OTTAWA — When you peel back the many layers of tariffs and exemptions imposed by the United States, the effective tariff rate on Canada looks much lower than the headline figures suggest, some economists say.
RBC senior economist Claire Fan said in an interview that the effective tariff rate is an average of the import duties paid on goods heading to the United States that accounts for exemptions tied to the Canada-U.S.-Mexico Agreement on trade, or CUSMA.
While U.S. President Donald Trump ramped up blanket tariffs on Canada to 35 per cent at the start of the month, that move maintained an exemption for goods compliant with the CUSMA pact.
RBC estimates the effective tariff rate on Canadian goods is closer to six per cent today. BMO's calculations from the start of the month place that figure a little higher, at around seven per cent.
The Bank of Canada said in late July — before Trump's latest escalation — that it estimated the effective U.S. tariff rate was around five per cent, up from almost nothing at the start of the year.
RBC's calculation is based on export volume data from 2024. Other sets of data offer slightly different measures of the tariff strain facing Canadian businesses.
Fan said that, according to data published by the U.S. Census Bureau, Canada's effective tariff rate was roughly 2.4 per cent in June, before the latest wave of higher tariffs came into effect.
That figure captures the actual duties paid at the Canada-U.S. border, she said, and may fall short because of delays in reporting and general confusion over tariff levels among businesses.
"It's not surprising that there's a certain amount of disarray at customs," she said.
The effective tariff rate could also be lower in practice as U.S. businesses shift away from importing Canadian goods that carry the highest levels of tariffs, Fan said.
While the effective tariff rate offers a simple explanation for the total level of U.S. tariffs facing Canada, Fan warned that it can underestimate the on-the-ground impact.
"It's not the best gauge of the severity of tariffs, but it's one of the only ones that we have, unfortunately," she said.
CUSMA compliance does not broadly exempt Canadian goods from sector-specific tariffs like those levied under Section 232 of U.S. trade legislation.
Ongoing U.S. tariffs of 50 per cent on steel and aluminum, for example, will have an outsized impact on those sectors going forward, Fan said.
At roughly six per cent, Canada's effective tariff rate is well below the cumulative rate facing the United States' other trading partners right now, which RBC pegs at around 15 to 17 per cent.
"That's the key point right there, which is why we're still one of the countries that's facing the least amount of U.S. tariffs right now," Fan said.
It's not fully clear to economists how much of the Canadian goods entering the United States are tariff-free under CUSMA.

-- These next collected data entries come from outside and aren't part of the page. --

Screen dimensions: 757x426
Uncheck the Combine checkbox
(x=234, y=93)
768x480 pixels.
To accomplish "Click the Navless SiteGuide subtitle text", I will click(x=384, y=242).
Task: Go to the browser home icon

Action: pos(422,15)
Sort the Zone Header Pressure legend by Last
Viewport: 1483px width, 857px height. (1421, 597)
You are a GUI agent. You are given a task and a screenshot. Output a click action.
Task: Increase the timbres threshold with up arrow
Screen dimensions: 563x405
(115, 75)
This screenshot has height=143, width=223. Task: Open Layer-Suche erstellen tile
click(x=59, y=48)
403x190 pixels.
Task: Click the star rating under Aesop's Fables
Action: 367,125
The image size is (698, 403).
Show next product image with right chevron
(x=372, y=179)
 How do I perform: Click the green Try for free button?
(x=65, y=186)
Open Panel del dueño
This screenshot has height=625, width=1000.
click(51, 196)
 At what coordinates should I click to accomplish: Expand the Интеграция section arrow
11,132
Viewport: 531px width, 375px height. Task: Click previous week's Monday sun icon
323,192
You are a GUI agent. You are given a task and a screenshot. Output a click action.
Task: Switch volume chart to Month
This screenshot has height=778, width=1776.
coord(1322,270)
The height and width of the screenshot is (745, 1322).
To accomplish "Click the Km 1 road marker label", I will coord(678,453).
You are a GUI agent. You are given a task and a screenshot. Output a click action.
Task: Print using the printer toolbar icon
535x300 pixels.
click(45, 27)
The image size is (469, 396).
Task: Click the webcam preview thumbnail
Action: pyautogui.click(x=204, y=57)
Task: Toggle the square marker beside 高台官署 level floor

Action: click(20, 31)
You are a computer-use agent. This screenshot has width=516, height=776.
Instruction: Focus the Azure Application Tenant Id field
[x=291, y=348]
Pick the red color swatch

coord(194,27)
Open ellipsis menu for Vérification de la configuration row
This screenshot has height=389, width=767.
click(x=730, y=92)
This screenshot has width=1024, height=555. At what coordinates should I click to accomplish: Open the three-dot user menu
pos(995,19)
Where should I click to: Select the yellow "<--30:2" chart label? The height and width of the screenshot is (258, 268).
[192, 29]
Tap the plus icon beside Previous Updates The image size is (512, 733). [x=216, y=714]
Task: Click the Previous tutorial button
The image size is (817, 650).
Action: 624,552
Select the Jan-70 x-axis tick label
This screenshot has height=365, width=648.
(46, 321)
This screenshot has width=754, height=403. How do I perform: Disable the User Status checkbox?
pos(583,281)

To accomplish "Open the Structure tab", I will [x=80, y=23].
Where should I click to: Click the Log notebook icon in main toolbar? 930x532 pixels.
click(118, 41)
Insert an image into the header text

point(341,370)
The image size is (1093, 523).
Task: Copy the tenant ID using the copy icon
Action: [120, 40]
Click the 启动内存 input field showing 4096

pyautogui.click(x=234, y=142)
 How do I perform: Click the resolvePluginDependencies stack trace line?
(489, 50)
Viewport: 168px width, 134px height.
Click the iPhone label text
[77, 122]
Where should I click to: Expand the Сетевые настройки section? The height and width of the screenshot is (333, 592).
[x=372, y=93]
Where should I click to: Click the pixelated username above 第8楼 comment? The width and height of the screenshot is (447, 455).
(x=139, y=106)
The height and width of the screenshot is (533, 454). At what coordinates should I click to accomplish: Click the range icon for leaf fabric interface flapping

The Bank of Canada said in its monetary policy report in late July that it assumes Canadian businesses will collectively achieve CUSMA compliance on 95 per cent of non-energy goods under a scenario that sees the tariff situation hold steady over the coming three years.
The central bank doesn't assume perfect compliance, since some businesses might not want to go through the administrative burden of securing a carve-out.
But Fan said the CUSMA exemption is the critical element giving Canadian exporters a "competitive advantage" over other highly tariffed economies.
Oxford Economics' lead economist Adam Slater said in a report issued Monday that, despite tremendous uncertainty tied to disruption of trade with the United States, Canada and Mexico may extract some benefit as long as CUSMA remains active.
That trade agreement is up for renegotiation in 2026.
Based on U.S. Census Bureau data from June, Oxford calculates the effect tariff rate for China at 35 per cent, Japan at 15 per cent and the United Kingdom at eight per cent.
The firm suggests that — at 2.5 per cent — Canada's effective tariff rate is a bit higher than RBC's estimate based on the U.S. Census Bureau data, while Mexico's effective tariff rate is estimated at four per cent.
"If the relatively low tariffs apparently being paid on imports from Mexico and Canada persist, these two economies could pick up some benefits from shifts in supply chains, although uncertainties over the endgame for tariffs and the future of the (CUSMA) deal will be near-term drags," Slater wrote.